>> BEGIN Page text
Great piece from Israeli Ambassador Michael Oren about Israel's fundamental right to exist


I begin by bringing you back years ago, to May 8, 1945, VE-Day.  The 
day the Nazis quit. People were cheering, dancing in the streets. But 
one man was not dancing and not celebrating. One man sat alone, 
depressed, in his room. He was the leader of Zionist movement and his 
name was David Ben-Gurion.
Where the Allies saw victory, Ben-Gurion saw defeat. A third of the 
Jewish people had been massacred. The survivors were forbidden to 
immigrate to Palestine and the Jewish community there—the Yishuv—was 
left without funds, without arms.  And the ultimate blow—a new 
president now sat in the White House, a former Haberdasher devoid of 
diplomatic experience or the character to act. Sixty years of struggle 
to settle the Land of Israel was wasted, it seemed; the Zionist 
enterprise was dead. "Sad," Ben-Gurion wrote in his diary while the 
world outside rejoiced. "Terribly sad."
Jewish history is rife with such moments—the destruction of our 
Temples, the exiles and the inquisitions. And always at such moments, 
we Jews have asked:  is there hope still, can we go on?
Today, confronting the daunting threats to Israel's security and 
legitimacy, we, too, might be tempted to succumb to despair. Indeed, 
there are moments these days when the challenges facing Israel seem 
overwhelming at best, at worst insurmountable.
The first of the perils facing Israel are those associated with 
peace. How, might you ask, can peace be perilous?
>> END Page text
>> BEGIN Raw records
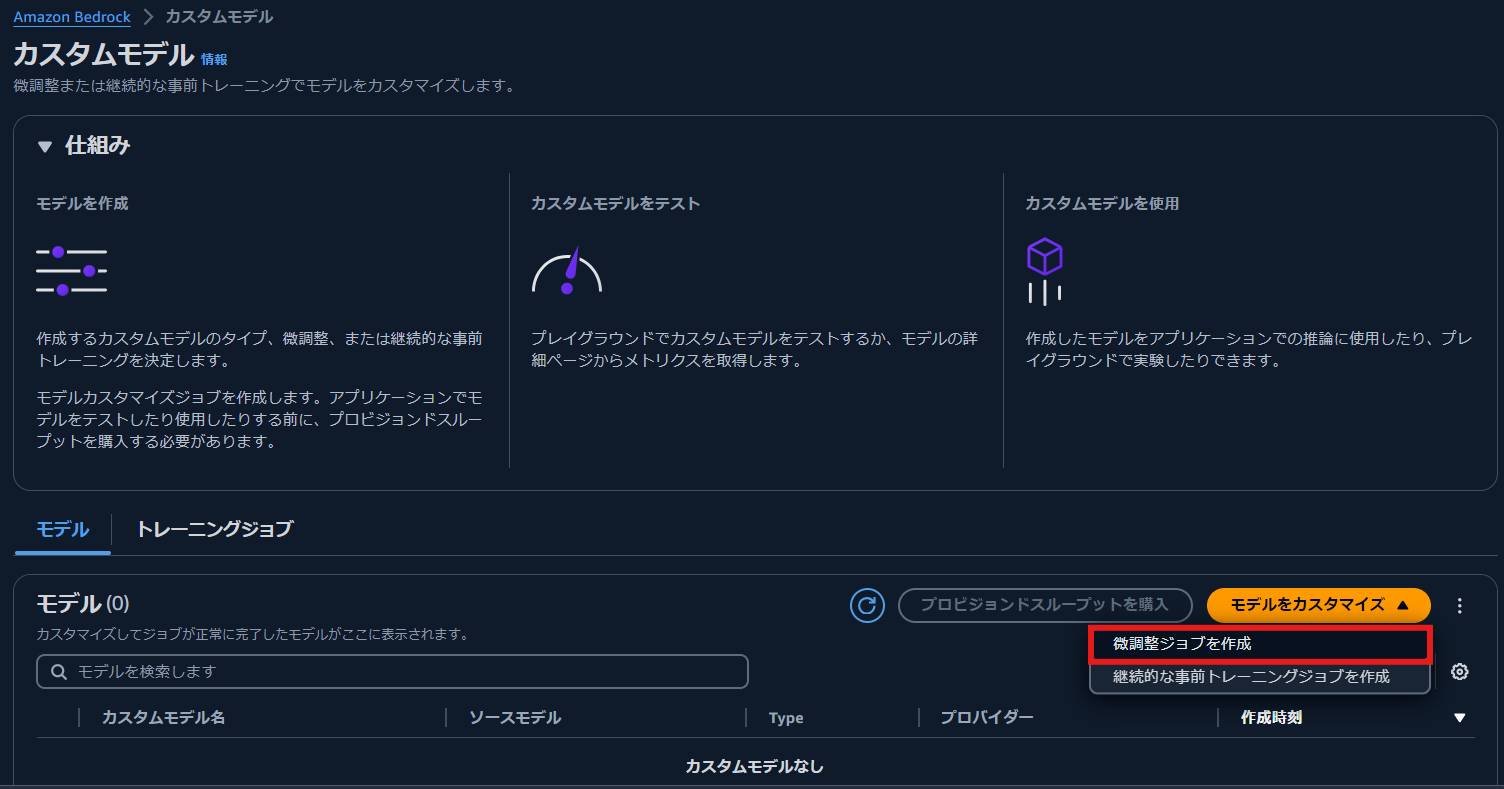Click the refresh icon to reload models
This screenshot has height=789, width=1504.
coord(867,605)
>> END Raw records
>> BEGIN Raw records
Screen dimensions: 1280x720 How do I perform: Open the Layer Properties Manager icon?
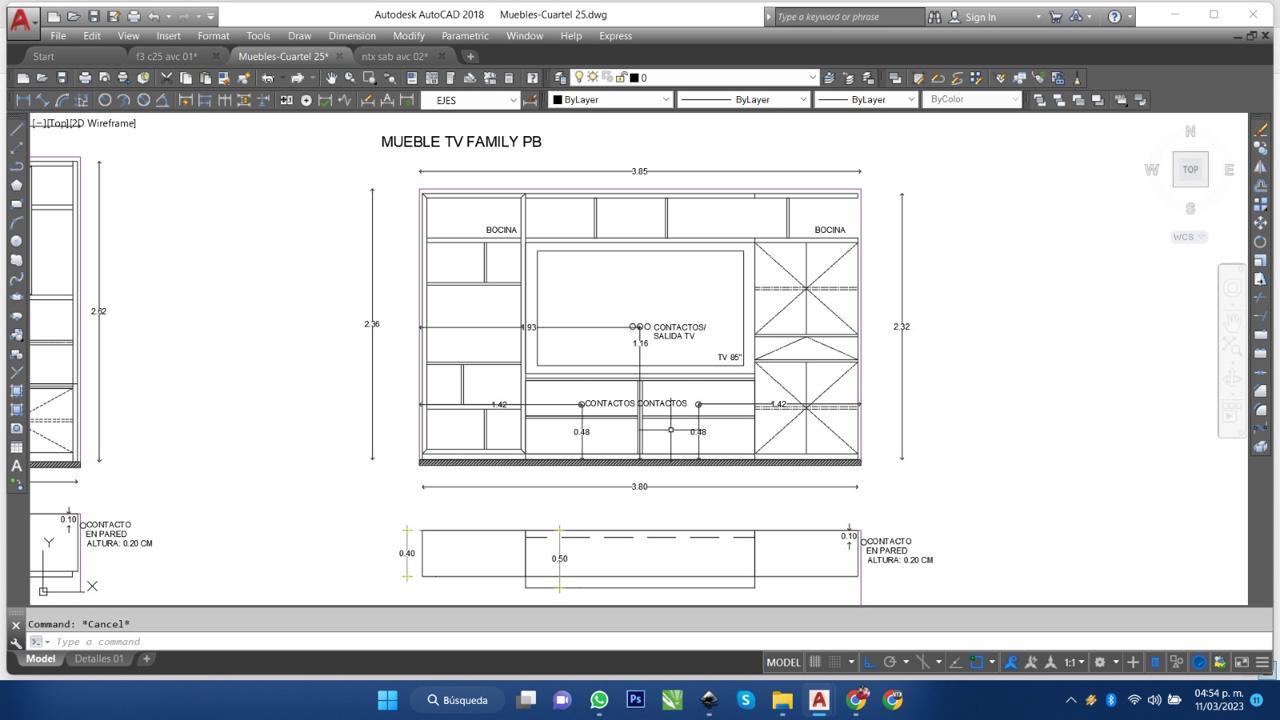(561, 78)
>> END Raw records
### Problems and tasks
[A] According to the speech, what share of the Jewish people had been massacred by VE-Day?
[B] Revise the stretch of the speech from "Today, confronting the" through "peace be perilous?", changing "despair" to "hopelessness".

### Results for each task
[A] A third of the Jewish people had been massacred.

[B]
Today, confronting the daunting threats to Israel's security and 
legitimacy, we, too, might be tempted to succumb to hopelessness. Indeed, 
there are moments these days when the challenges facing Israel seem 
overwhelming at best, at worst insurmountable.
The first of the perils facing Israel are those associated with 
peace. How, might you ask, can peace be perilous?